Would it be better to have one of them fixed? I think they may be fighting to see who is going to mating rights etc...Although on the other hand its werid though that it hadnt haqppened before now...puzzling. Im sorry you have to go through that.*hug*


----------



## CHI'S AND ME (May 7, 2006)

Keep the males seperated from each other, and the female. Belly bands don't prevent pregnancy. They will fight its nature. They may also stop eating for a few days. Good luck


----------



## Rubyfox (Jul 11, 2005)

I agree they are fighting to become Top Dog, two uneautered dogs will it isn't just them most will . 
I suggest getting at least one of them done unless you are planning on breeding I suggest getting them both done.
As said above Belly bands dont prevent the dogs from mating, if they can find a way to get to her they will and band will stop them.

I hope Bibby is ok bless. Boys......

Please let us know how he is?


----------



## foxywench (Feb 7, 2005)

ive seen males get out of even the best made belly bands, ive seen females get out of weven the best made "panties" and ive SEEN females and males HELP eachother out of these devices!

kenneling is also not a secure option unless they are sollid walls and doors, females HAVE gotten pregnant through crates and chainlink fences.

the fighting is 100% normal, 2 intact males around an intact female in heat, both meales are competing for the right to breed, this causese dominance and territorial fighting, and can be VERY dangerous. males can and will fight to death if they feel the need to!

is there a real reason you have 3 intact dogs in your home?
obviously if your not familiar with 2 male dogs fighting over a female in heat your not ready to breed...
personally id be getting both males neutered ASAP and the female done once shes past this heat.

untill then keep all 3 dogs in seperate rooms whenever possible.

as has been said, Belly bands do NOT mean the female cant get pregnant, it just means your males are going to have an extra time getting out of them...and they will eventually

this is especially dangerous since the female and younger male are siblings if ive read your previous posts correctly...
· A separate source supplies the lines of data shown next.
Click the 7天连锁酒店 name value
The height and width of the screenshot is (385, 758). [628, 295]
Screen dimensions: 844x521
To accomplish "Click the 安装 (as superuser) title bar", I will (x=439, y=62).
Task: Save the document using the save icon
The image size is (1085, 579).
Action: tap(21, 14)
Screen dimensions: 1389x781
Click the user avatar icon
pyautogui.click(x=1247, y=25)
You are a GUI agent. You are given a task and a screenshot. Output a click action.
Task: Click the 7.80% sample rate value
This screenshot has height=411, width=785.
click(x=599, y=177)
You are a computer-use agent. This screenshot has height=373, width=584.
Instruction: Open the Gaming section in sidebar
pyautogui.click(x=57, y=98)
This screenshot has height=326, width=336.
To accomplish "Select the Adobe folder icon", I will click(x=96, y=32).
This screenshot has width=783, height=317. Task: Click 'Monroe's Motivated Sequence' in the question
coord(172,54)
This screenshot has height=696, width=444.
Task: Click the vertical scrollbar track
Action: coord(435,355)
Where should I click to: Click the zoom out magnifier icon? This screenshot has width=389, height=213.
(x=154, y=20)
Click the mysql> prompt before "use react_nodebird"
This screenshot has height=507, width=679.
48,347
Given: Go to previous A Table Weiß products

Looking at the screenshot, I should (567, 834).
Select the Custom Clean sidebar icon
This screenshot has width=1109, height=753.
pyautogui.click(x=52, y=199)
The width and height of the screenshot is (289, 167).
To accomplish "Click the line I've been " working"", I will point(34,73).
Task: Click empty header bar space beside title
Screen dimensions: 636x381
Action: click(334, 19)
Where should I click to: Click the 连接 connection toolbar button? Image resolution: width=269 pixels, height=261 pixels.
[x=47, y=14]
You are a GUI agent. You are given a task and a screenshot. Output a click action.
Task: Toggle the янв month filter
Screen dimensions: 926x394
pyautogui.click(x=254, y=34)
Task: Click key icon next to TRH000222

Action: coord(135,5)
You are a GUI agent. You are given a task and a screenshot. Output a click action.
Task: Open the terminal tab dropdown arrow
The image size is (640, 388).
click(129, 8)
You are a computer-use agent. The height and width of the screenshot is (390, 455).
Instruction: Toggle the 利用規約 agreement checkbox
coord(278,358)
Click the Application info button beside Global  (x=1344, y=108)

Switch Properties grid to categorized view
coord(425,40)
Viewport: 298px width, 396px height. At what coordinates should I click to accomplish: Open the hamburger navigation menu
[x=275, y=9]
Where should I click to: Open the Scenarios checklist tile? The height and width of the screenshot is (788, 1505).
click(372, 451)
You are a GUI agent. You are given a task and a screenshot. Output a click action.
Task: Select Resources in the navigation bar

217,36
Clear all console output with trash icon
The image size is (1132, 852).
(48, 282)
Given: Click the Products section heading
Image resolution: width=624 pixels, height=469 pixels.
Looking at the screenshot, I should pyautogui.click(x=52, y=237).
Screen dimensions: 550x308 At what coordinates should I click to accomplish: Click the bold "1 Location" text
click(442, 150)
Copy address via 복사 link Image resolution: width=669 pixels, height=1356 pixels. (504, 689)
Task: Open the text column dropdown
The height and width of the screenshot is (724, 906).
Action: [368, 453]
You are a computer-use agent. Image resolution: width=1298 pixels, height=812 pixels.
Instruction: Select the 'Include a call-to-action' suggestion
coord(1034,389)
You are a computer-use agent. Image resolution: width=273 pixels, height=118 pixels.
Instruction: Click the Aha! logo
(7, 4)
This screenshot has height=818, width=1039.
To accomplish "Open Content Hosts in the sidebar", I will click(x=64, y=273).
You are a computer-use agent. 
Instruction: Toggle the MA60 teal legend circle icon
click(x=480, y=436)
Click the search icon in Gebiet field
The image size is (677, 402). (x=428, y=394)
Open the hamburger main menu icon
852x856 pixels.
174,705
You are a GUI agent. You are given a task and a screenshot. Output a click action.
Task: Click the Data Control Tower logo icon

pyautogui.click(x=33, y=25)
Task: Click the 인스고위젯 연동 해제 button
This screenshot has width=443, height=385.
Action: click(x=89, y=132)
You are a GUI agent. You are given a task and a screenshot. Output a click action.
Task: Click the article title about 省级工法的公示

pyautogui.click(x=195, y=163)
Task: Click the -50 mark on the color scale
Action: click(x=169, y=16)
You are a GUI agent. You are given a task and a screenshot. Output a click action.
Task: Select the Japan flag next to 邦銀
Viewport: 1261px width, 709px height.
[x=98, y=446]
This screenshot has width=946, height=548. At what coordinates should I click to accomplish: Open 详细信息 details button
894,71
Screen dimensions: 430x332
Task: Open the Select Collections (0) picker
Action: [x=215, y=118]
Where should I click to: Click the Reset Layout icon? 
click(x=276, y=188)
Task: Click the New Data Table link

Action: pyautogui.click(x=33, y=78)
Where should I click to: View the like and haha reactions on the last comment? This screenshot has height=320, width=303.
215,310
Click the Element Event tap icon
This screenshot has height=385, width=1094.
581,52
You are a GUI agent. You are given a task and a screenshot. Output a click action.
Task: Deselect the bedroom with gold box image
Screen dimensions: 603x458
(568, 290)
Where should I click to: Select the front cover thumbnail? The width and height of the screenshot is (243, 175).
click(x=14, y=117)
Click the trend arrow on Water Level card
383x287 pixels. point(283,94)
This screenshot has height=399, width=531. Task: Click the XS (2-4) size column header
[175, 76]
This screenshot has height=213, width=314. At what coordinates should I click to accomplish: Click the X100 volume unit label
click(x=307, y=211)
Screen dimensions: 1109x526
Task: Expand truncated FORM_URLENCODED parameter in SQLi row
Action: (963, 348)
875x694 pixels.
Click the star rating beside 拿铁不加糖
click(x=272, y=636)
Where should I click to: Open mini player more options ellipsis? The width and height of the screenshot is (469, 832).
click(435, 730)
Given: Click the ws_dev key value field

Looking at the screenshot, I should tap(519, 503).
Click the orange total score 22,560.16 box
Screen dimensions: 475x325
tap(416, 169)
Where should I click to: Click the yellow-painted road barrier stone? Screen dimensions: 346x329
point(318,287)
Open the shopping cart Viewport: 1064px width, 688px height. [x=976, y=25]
after looking through past posts your chis are very cute but nowhere neer the breed standard, and being the younger male and the female are siblings, PLEASE spay and neuter. the 2 males could be done NOW, and the female mst vets wil spay a couple weeks after the ehat has finnished.


----------



## KayKA10 (Jan 3, 2006)

Well we just got Pixie about 3 months ago and we werent sure if we wanted to breed FURTHER down the line but shes sooo small and just a great little girl that we decided about a month ago that we didnt want to do it and we were planning on getting her fixed as soon as the vet came back on base but she went into heat before we could get her fixed. We hadnt gotten the boys fixed yet because we were sure if later on we would want to breed with my moms dog. 

Bibby is okay but now Bently has a hurt paw. Bibby latched on to it a few days ago and wouldnt let go. Thanfully I had a friend here to help me get them apart even though I did end up being bit a few times. For the past 2 days now that have been locked up seperatly all day. I feel soo bad  but its all we can do since theres no one here to take them until shes out of being in heat. Neither of them have eaten in like 2 or 3 days and they look sooo sick so today I finally got them to eat some wet dog food and a little nutri cal before they wouldnt eat anymore. Bibby wont even pee outside, he just freaks out and wants in to mess with Pixie. The thing is, he doesnt even try to mate with her. He just licks her and wants to be able to see her and not have Bently near her. Bently hasnt tried either, hes just doing the same thing as Bibby which causes the fight.


----------



## foxywench (Feb 7, 2005)

its so stressfull for them. I know its hard but keep up the work, its better for them all and once she comes out of heat everything will return to normal.
he may not be trying to mate with her because she might not be quite ready yet, theres a fairly small window during that time that she will actually accept a male so she may just not be ready yet, which means keeping an ever watchfull eye on them as a just in case.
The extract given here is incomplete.